• Raw data:
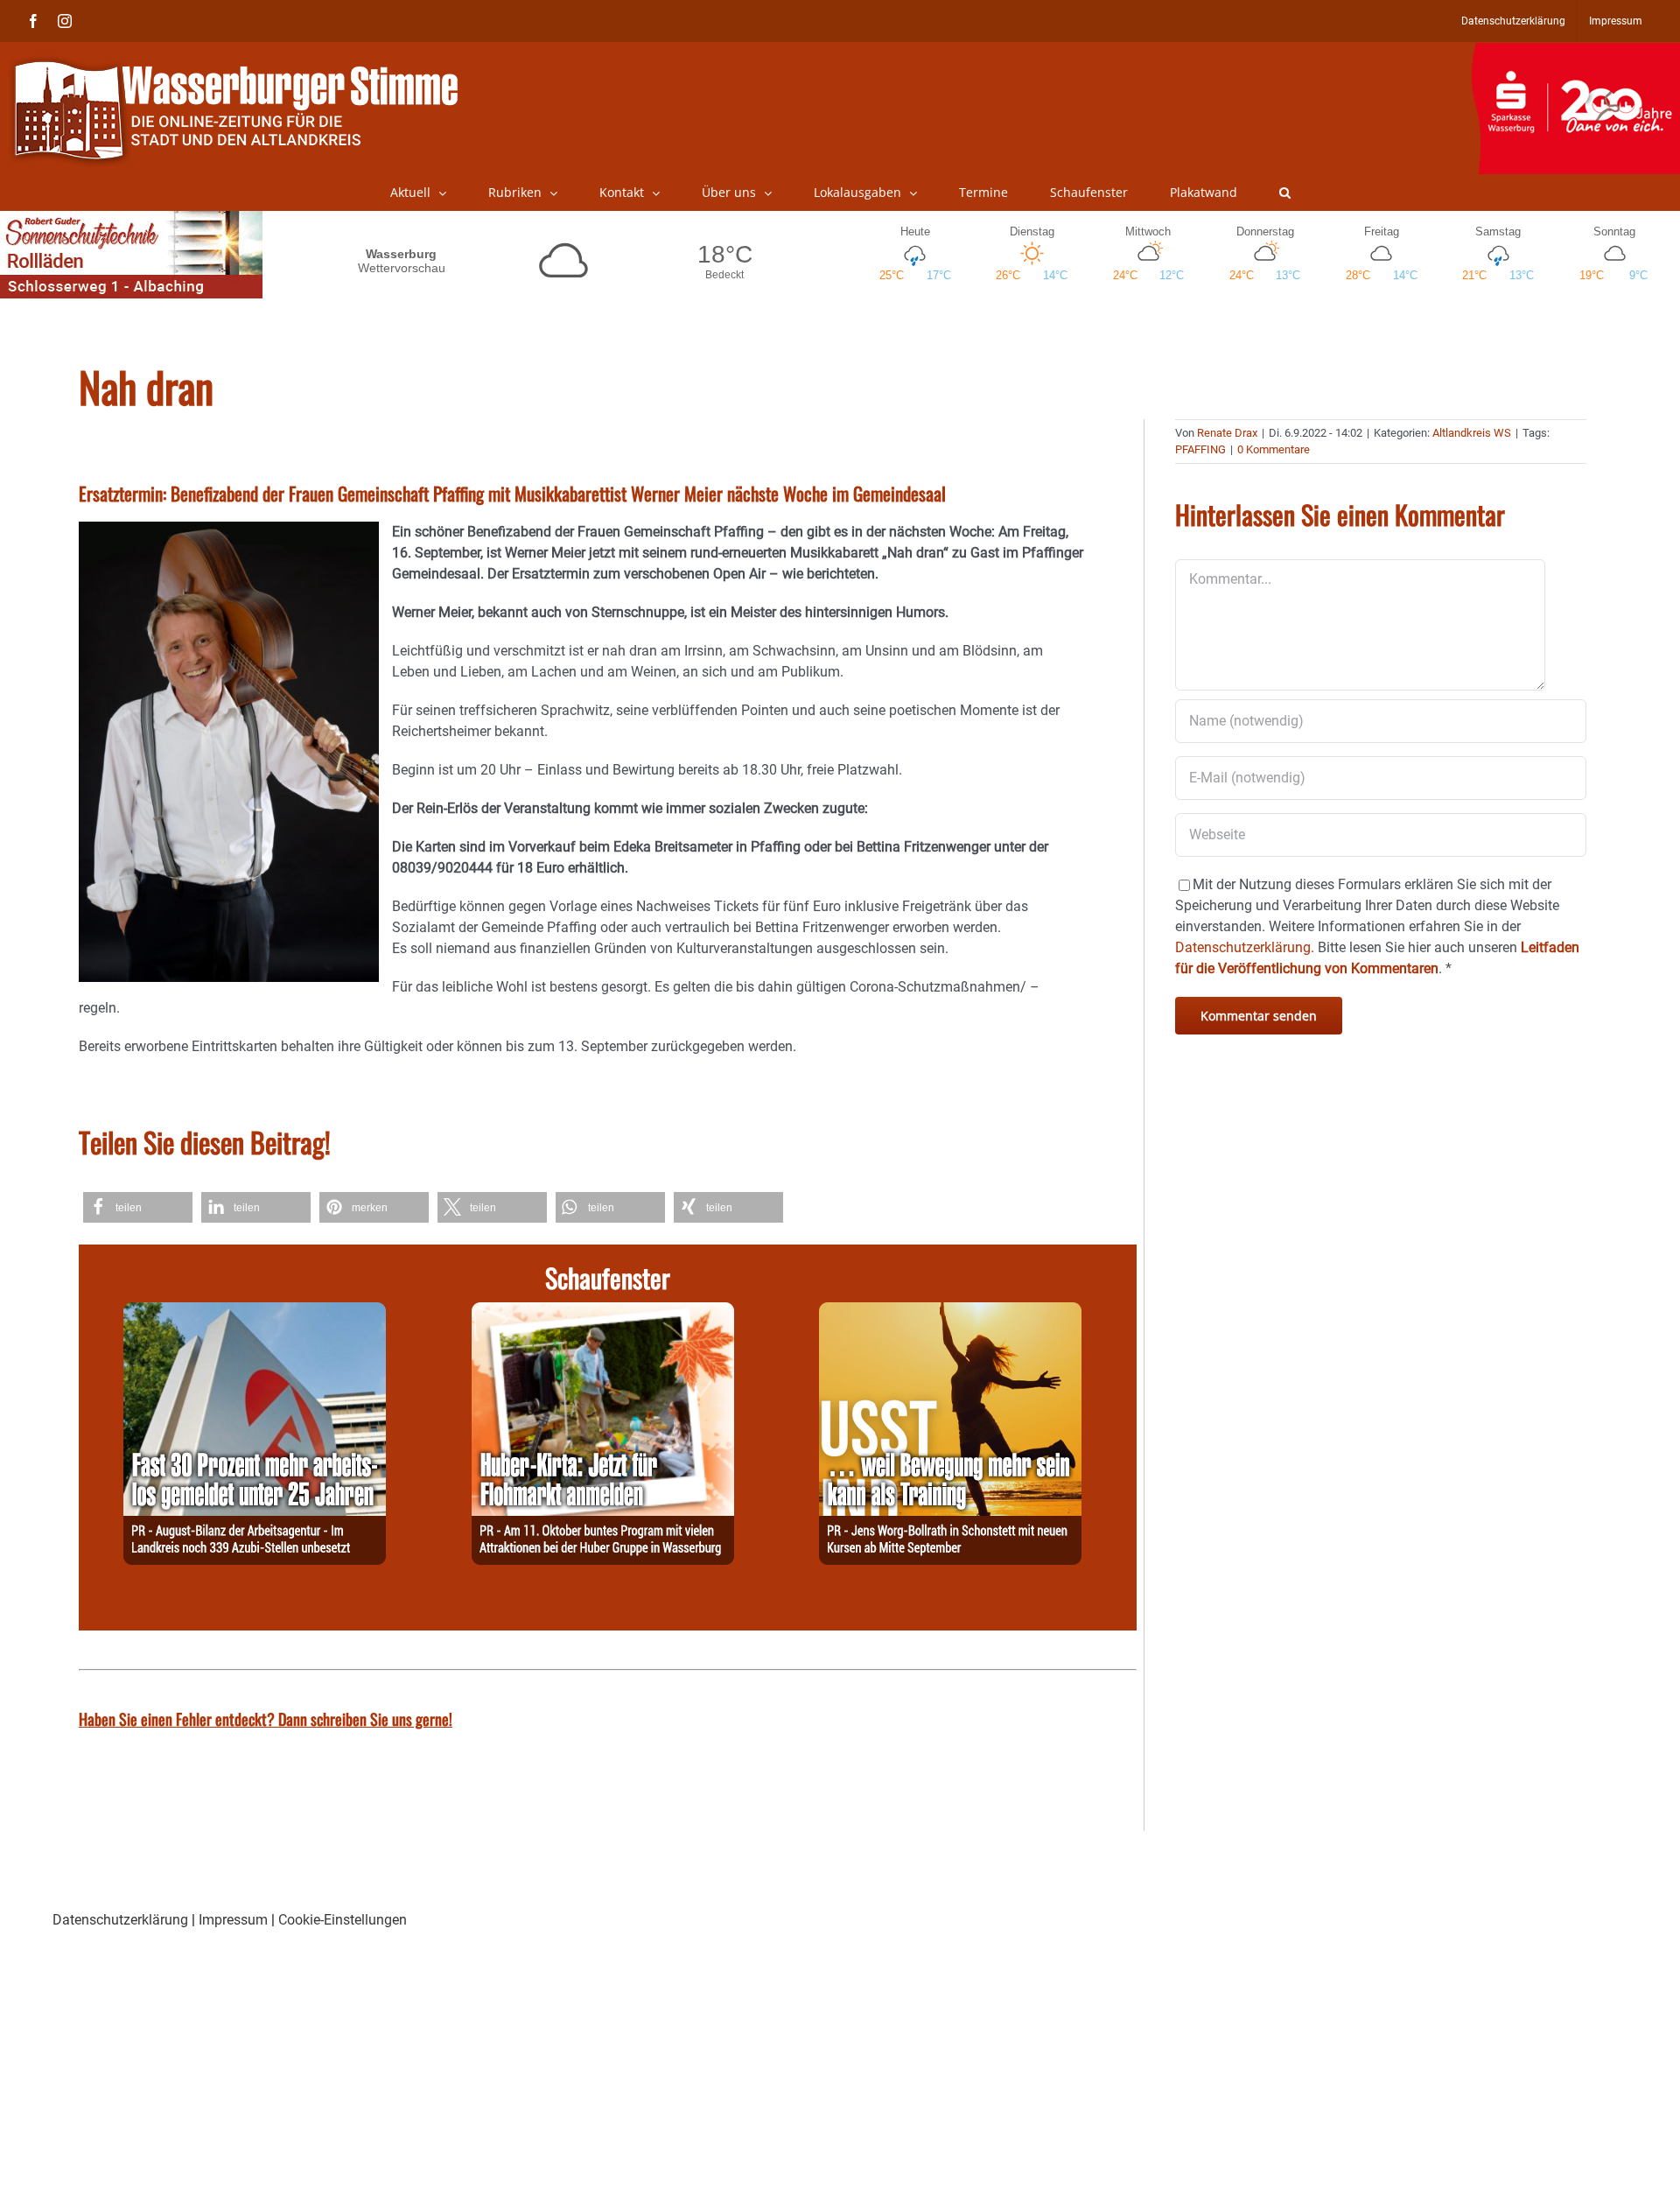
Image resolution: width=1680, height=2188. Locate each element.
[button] (1285, 192)
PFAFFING (1200, 449)
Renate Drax (1227, 432)
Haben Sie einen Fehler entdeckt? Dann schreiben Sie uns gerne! (265, 1719)
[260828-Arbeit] (254, 1312)
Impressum (233, 1919)
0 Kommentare (1273, 449)
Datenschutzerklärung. (1244, 947)
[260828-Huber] (603, 1312)
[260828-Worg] (950, 1312)
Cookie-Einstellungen (342, 1919)
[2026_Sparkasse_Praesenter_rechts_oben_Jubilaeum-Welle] (1575, 51)
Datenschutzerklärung (120, 1919)
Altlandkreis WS (1471, 432)
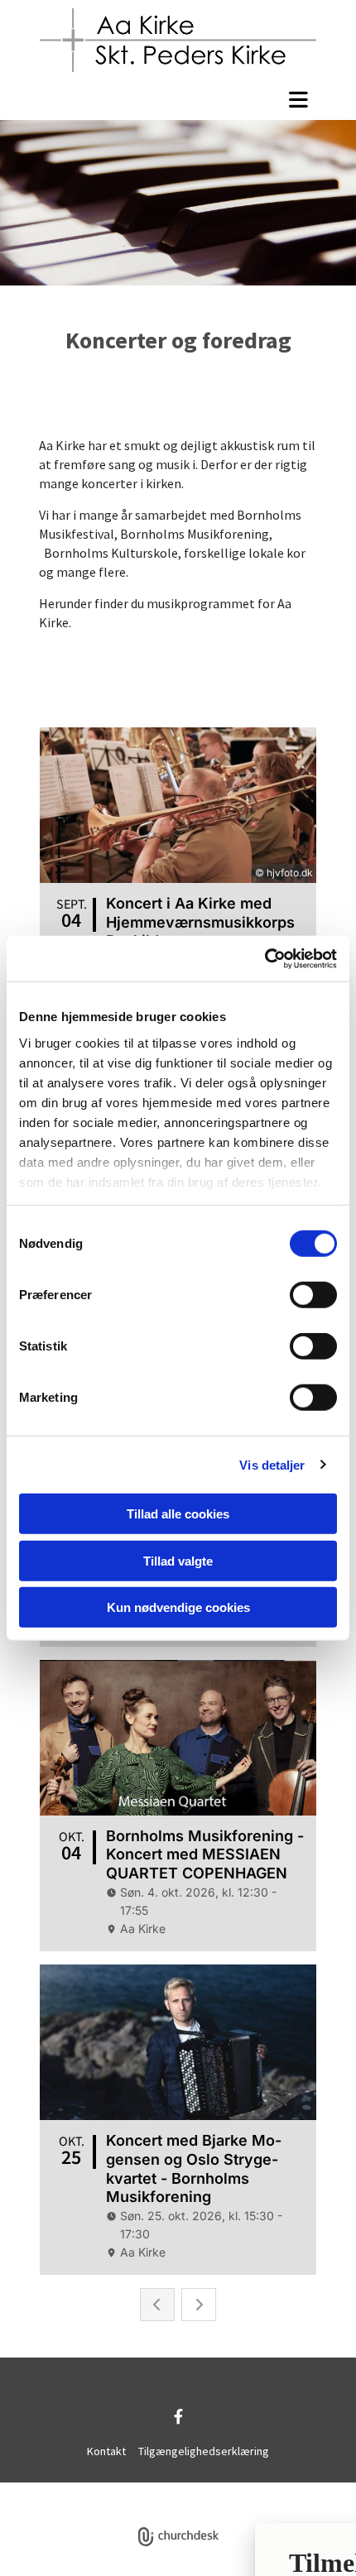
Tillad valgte (178, 1560)
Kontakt (106, 2451)
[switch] (313, 1295)
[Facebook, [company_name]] (178, 2415)
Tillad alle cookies (178, 1514)
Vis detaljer (272, 1464)
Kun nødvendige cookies (178, 1607)
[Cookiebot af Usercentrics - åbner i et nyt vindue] (264, 958)
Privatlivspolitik (116, 2491)
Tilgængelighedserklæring (203, 2451)
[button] (178, 99)
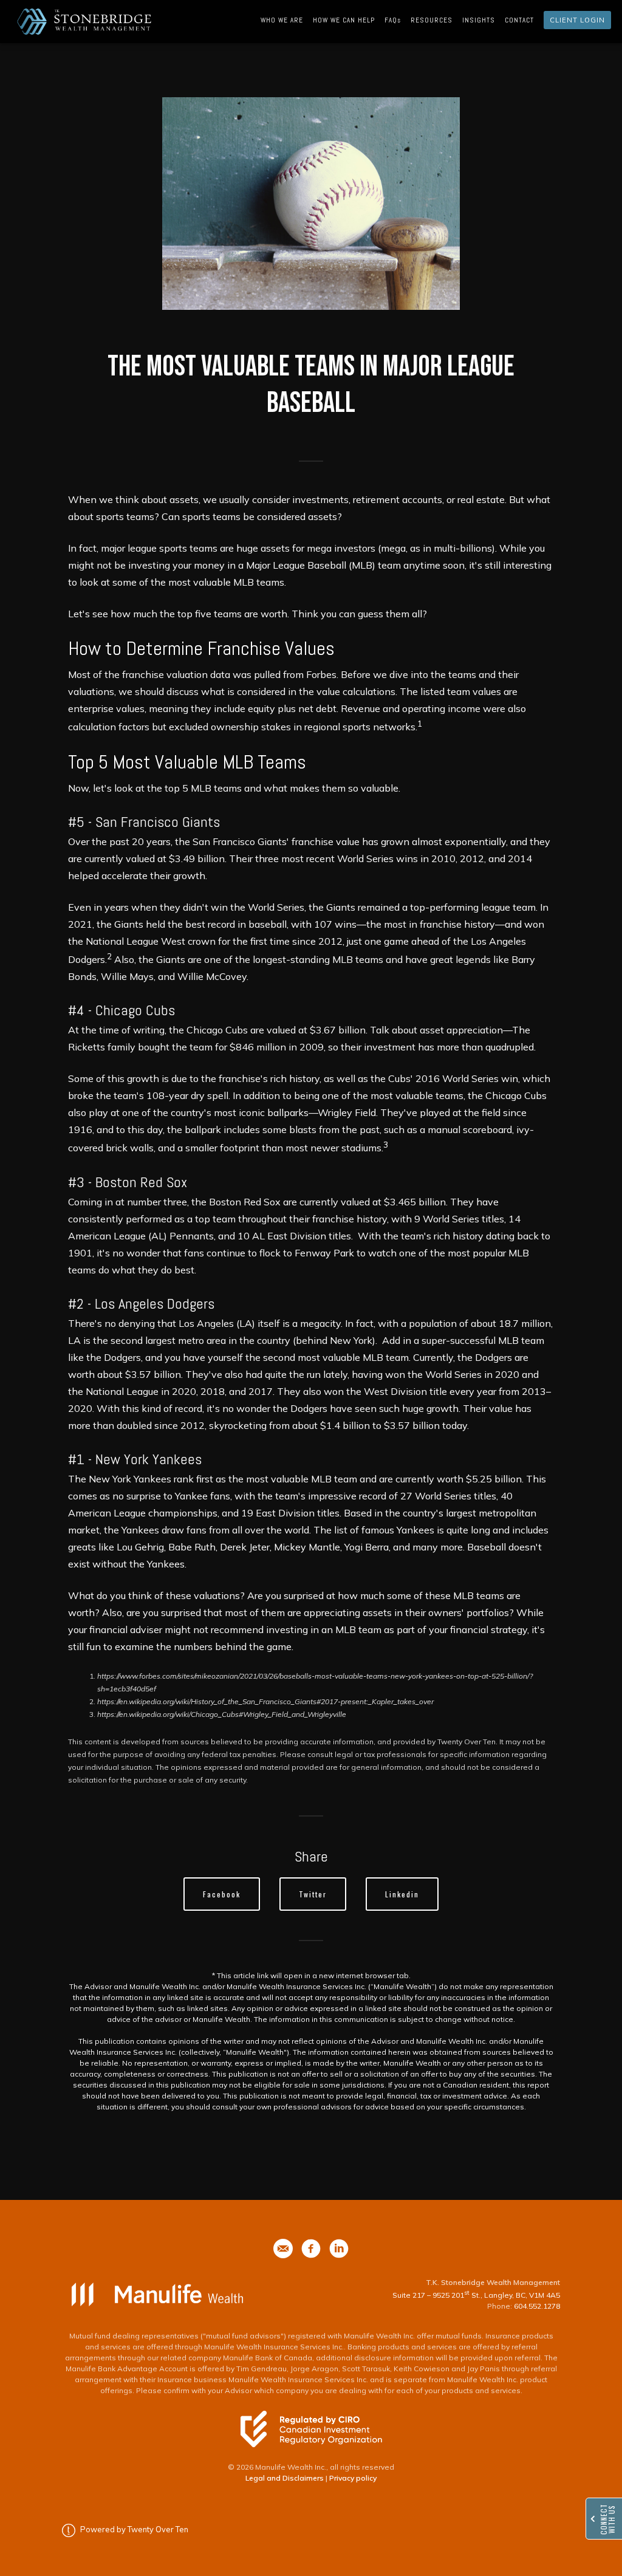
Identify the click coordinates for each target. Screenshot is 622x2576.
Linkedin (402, 1894)
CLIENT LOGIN (577, 20)
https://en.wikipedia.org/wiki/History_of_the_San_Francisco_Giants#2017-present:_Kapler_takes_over (265, 1701)
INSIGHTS (478, 20)
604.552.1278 (537, 2306)
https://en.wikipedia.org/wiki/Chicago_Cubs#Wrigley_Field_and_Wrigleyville (221, 1714)
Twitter (313, 1894)
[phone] (283, 2248)
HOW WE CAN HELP (344, 20)
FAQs (392, 20)
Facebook (222, 1894)
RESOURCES (432, 20)
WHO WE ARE (282, 20)
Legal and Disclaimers (284, 2477)
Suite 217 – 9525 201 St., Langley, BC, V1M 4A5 (476, 2295)
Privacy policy (353, 2477)
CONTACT (519, 20)
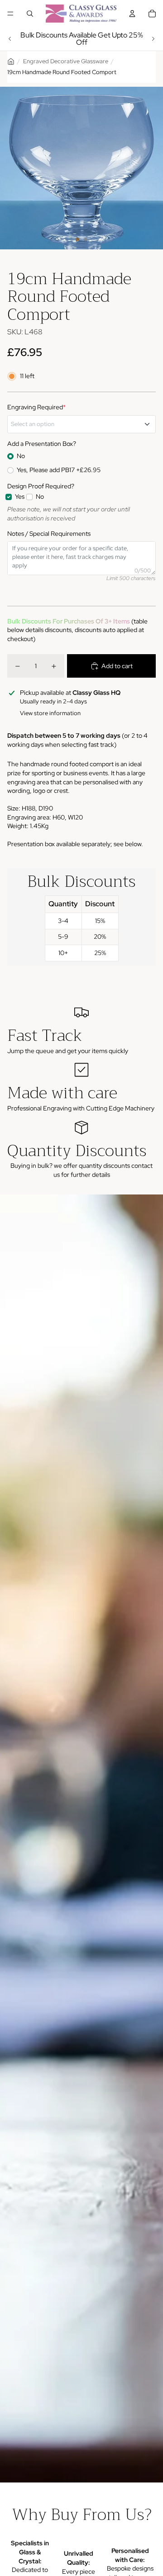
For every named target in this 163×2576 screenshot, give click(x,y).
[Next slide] (153, 39)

• Work item:
Please transcribe the lines from the one containing "[260828-Worg] (950, 1312)" to the last line of the listing, both included, exactly and with nothing added, leaving every picture out.

• Solution to this problem:
[260828-Worg] (950, 1312)
Cookie-Einstellungen (342, 1919)
[2026_Sparkasse_Praesenter_rechts_oben_Jubilaeum-Welle] (1575, 51)
Datenschutzerklärung (120, 1919)
Altlandkreis WS (1471, 432)
Tillad valgte (178, 1560)
Kontakt (106, 2451)
[switch] (313, 1295)
[Facebook, [company_name]] (178, 2415)
Tillad alle cookies (178, 1514)
Vis detaljer (272, 1464)
Kun nødvendige cookies (178, 1607)
[Cookiebot af Usercentrics - åbner i et nyt vindue] (264, 958)
Privatlivspolitik (116, 2491)
Tilgængelighedserklæring (203, 2451)
[button] (178, 99)
Identify the click coordinates for each target. Screenshot is 622x2576.
Linkedin (402, 1894)
CLIENT LOGIN (577, 20)
https://en.wikipedia.org/wiki/History_of_the_San_Francisco_Giants#2017-present:_Kapler_takes_over (265, 1701)
INSIGHTS (478, 20)
604.552.1278 (537, 2306)
https://en.wikipedia.org/wiki/Chicago_Cubs#Wrigley_Field_and_Wrigleyville (221, 1714)
Twitter (313, 1894)
[phone] (283, 2248)
HOW WE CAN HELP (344, 20)
FAQs (392, 20)
Facebook (222, 1894)
RESOURCES (432, 20)
WHO WE ARE (282, 20)
Legal and Disclaimers (284, 2477)
Suite 217 – 9525 201 St., Langley, BC, V1M 4A5 (476, 2295)
Privacy policy (353, 2477)
CONTACT (519, 20)
For every named target in this 163×2576 screenshot, give click(x,y).
[Next slide] (153, 39)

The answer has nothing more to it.